[Opening SOURCE MATERIAL section]

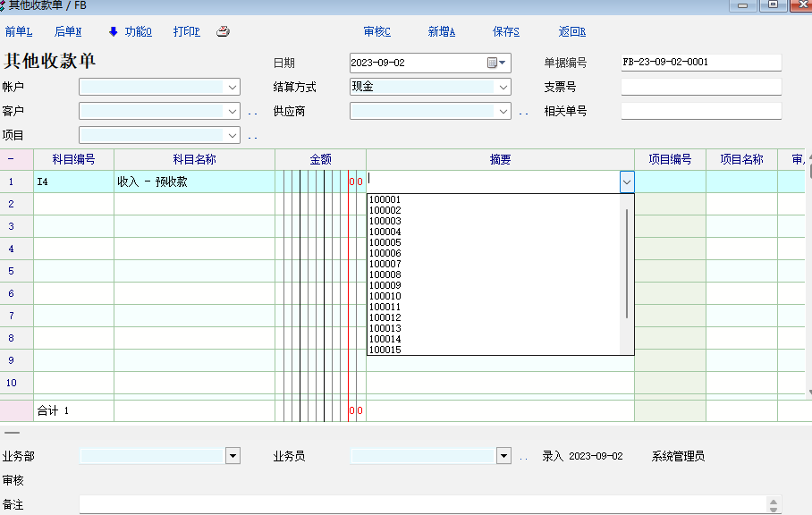Click the dropdown list's vertical scrollbar
The image size is (812, 515).
click(627, 264)
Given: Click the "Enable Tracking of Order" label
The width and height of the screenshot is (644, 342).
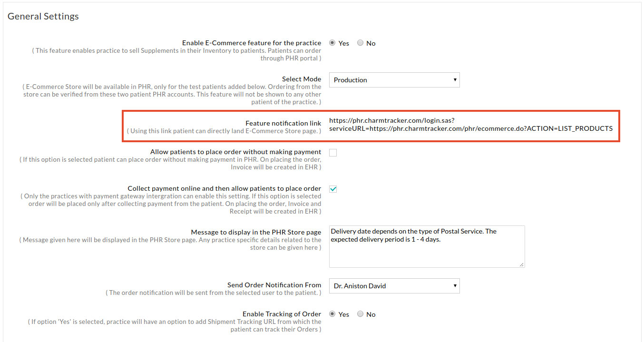Looking at the screenshot, I should pos(282,313).
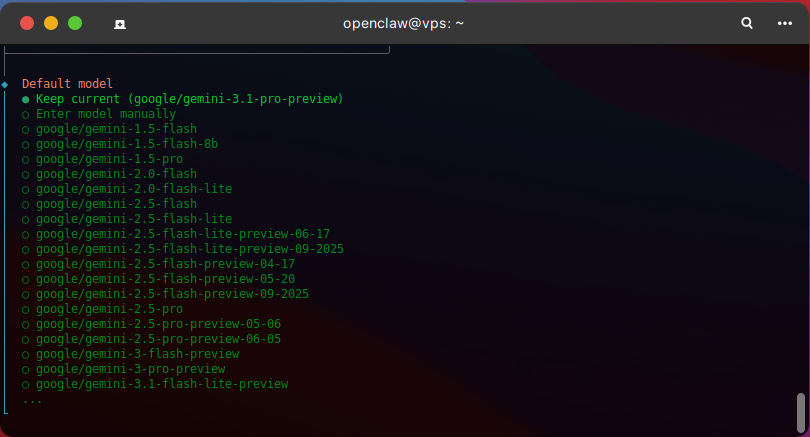The height and width of the screenshot is (437, 810).
Task: Select google/gemini-2.0-flash-lite option
Action: 133,189
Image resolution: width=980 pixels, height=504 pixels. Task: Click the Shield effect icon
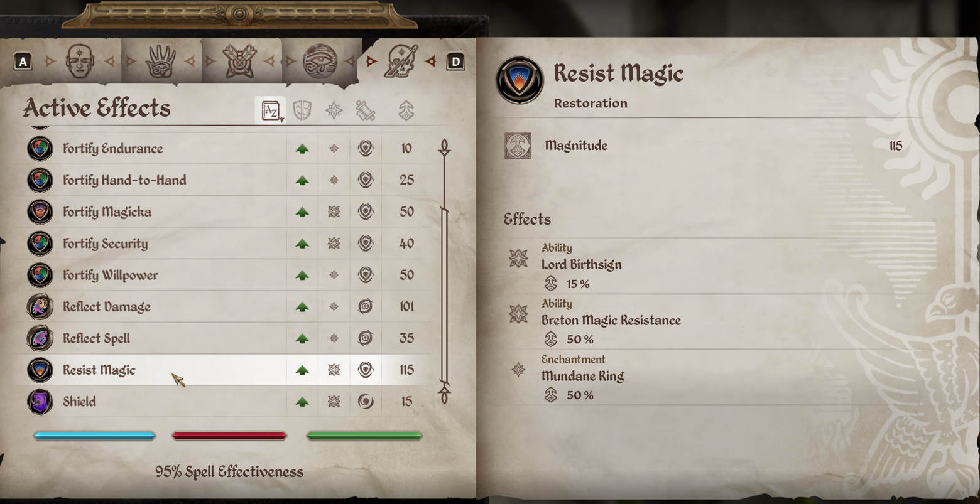(x=40, y=402)

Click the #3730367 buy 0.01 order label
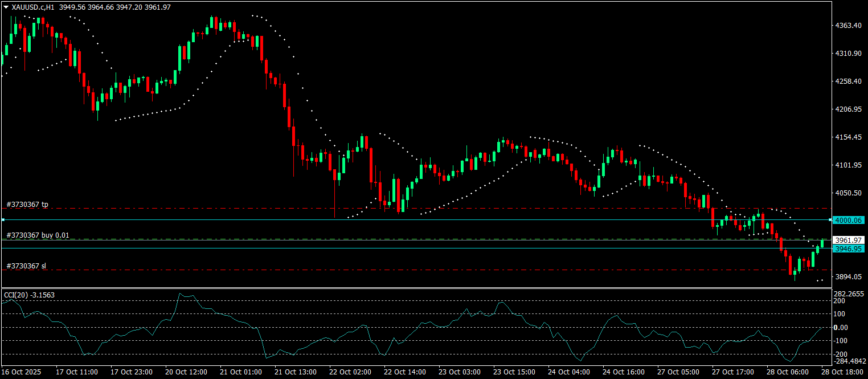coord(37,235)
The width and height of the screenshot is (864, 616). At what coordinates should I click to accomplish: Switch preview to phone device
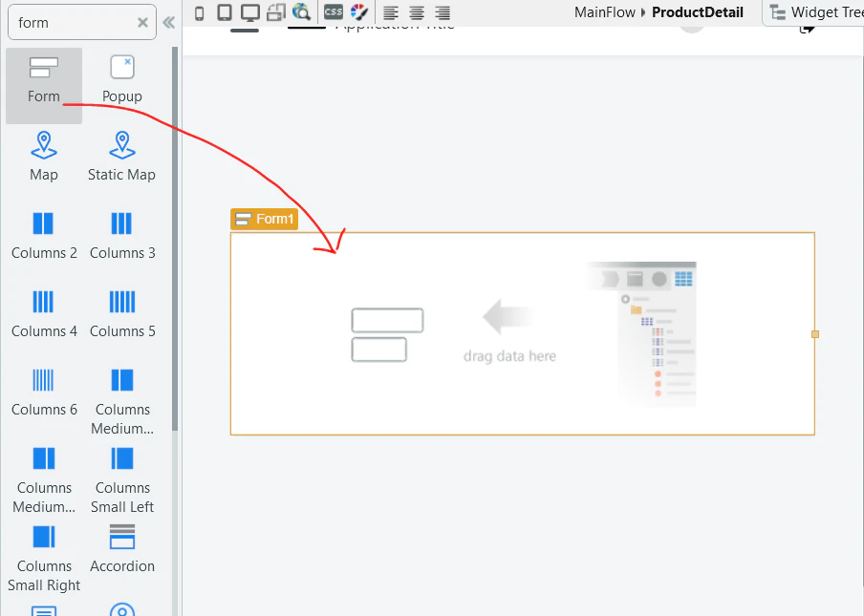200,13
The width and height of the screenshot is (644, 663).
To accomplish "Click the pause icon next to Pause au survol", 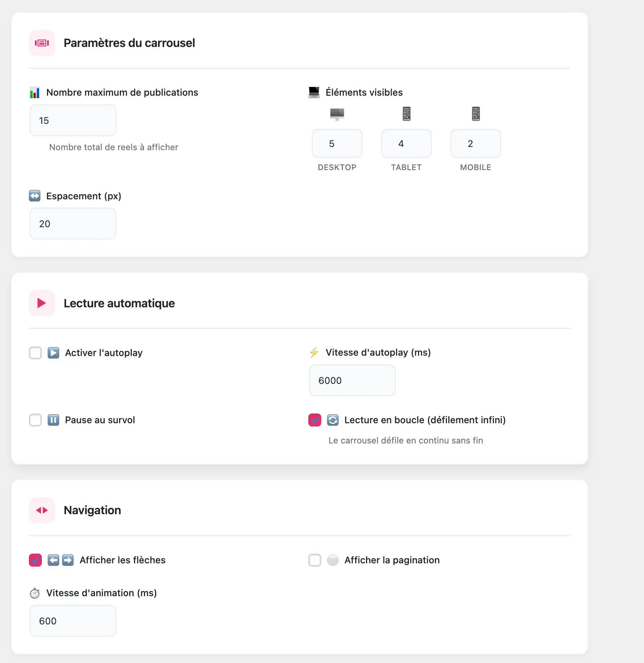I will (53, 420).
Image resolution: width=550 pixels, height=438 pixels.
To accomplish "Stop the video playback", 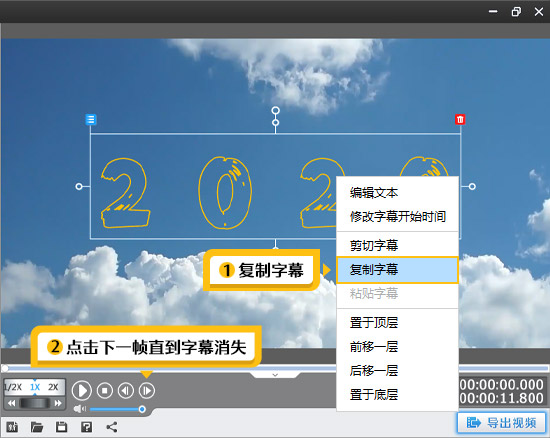I will click(105, 390).
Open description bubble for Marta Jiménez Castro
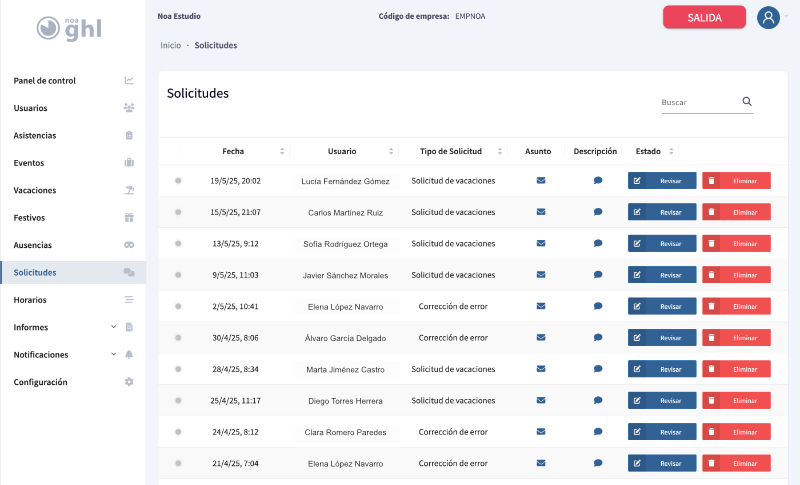The image size is (800, 485). click(x=598, y=369)
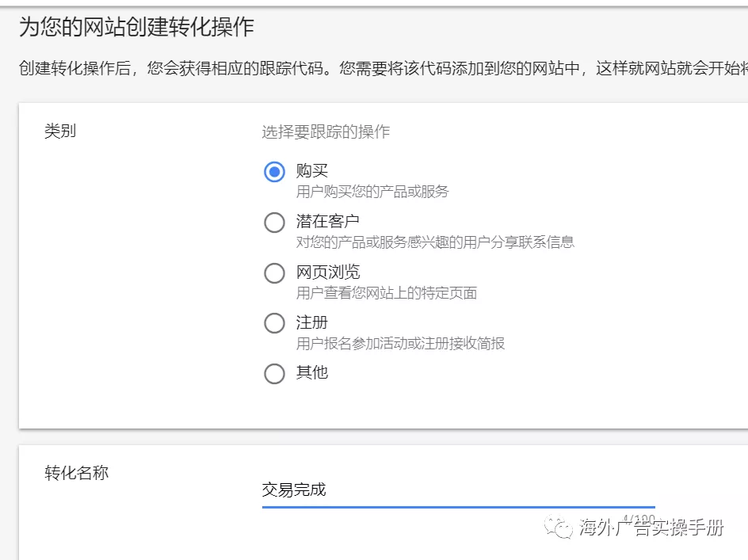Enable the 网页浏览 radio button circle

[x=274, y=273]
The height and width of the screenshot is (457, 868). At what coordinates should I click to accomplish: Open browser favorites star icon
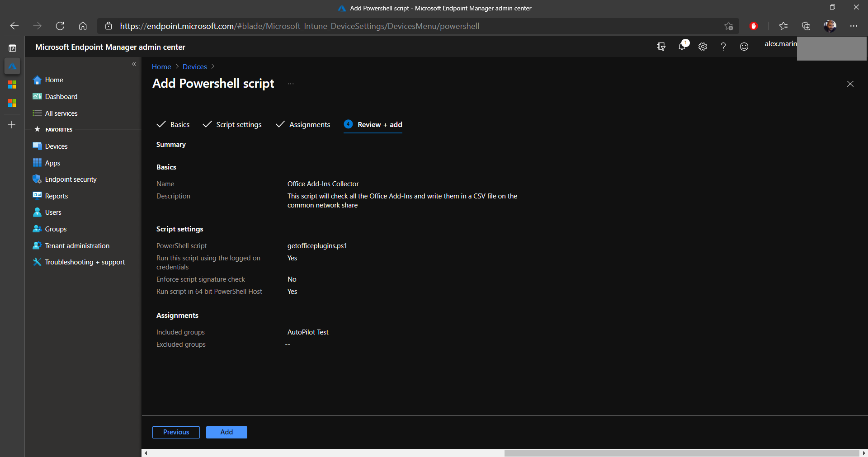click(x=783, y=26)
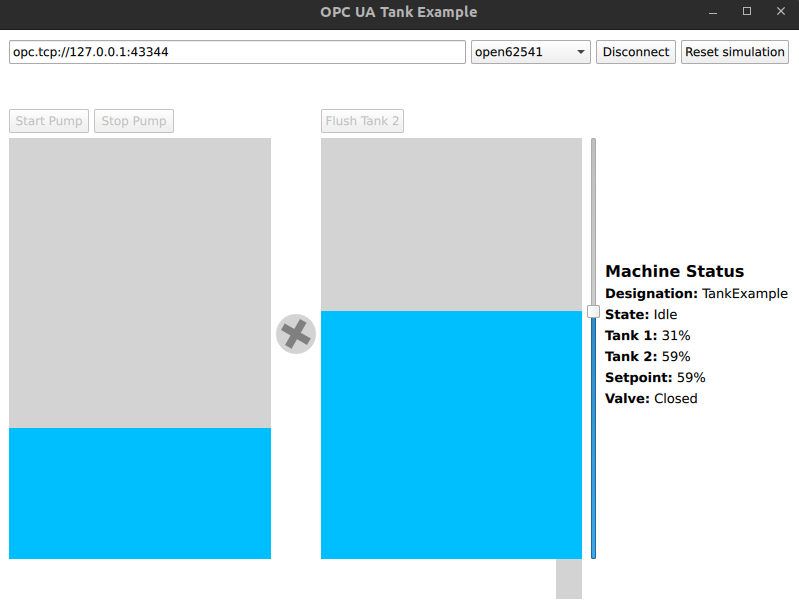
Task: Click the blue water in Tank 1
Action: (140, 493)
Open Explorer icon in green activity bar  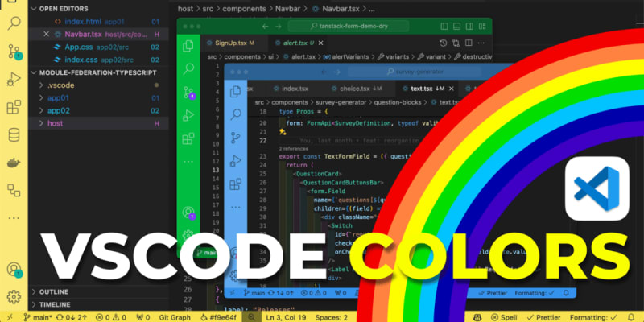tap(189, 45)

[Closing SOURCE MATERIAL section]

EXERCISE AIM:
Range to copy from the listing above: the line containing "The width and height of the screenshot is (864, 616)." down to the line containing "The width and height of the screenshot is (644, 663).", both included. Reproduce it exactly, minus the pictures, and add nothing.

TASK OUTPUT:
The width and height of the screenshot is (864, 616). At what coordinates should I click to accomplish: Switch preview to phone device
200,13
The width and height of the screenshot is (644, 663).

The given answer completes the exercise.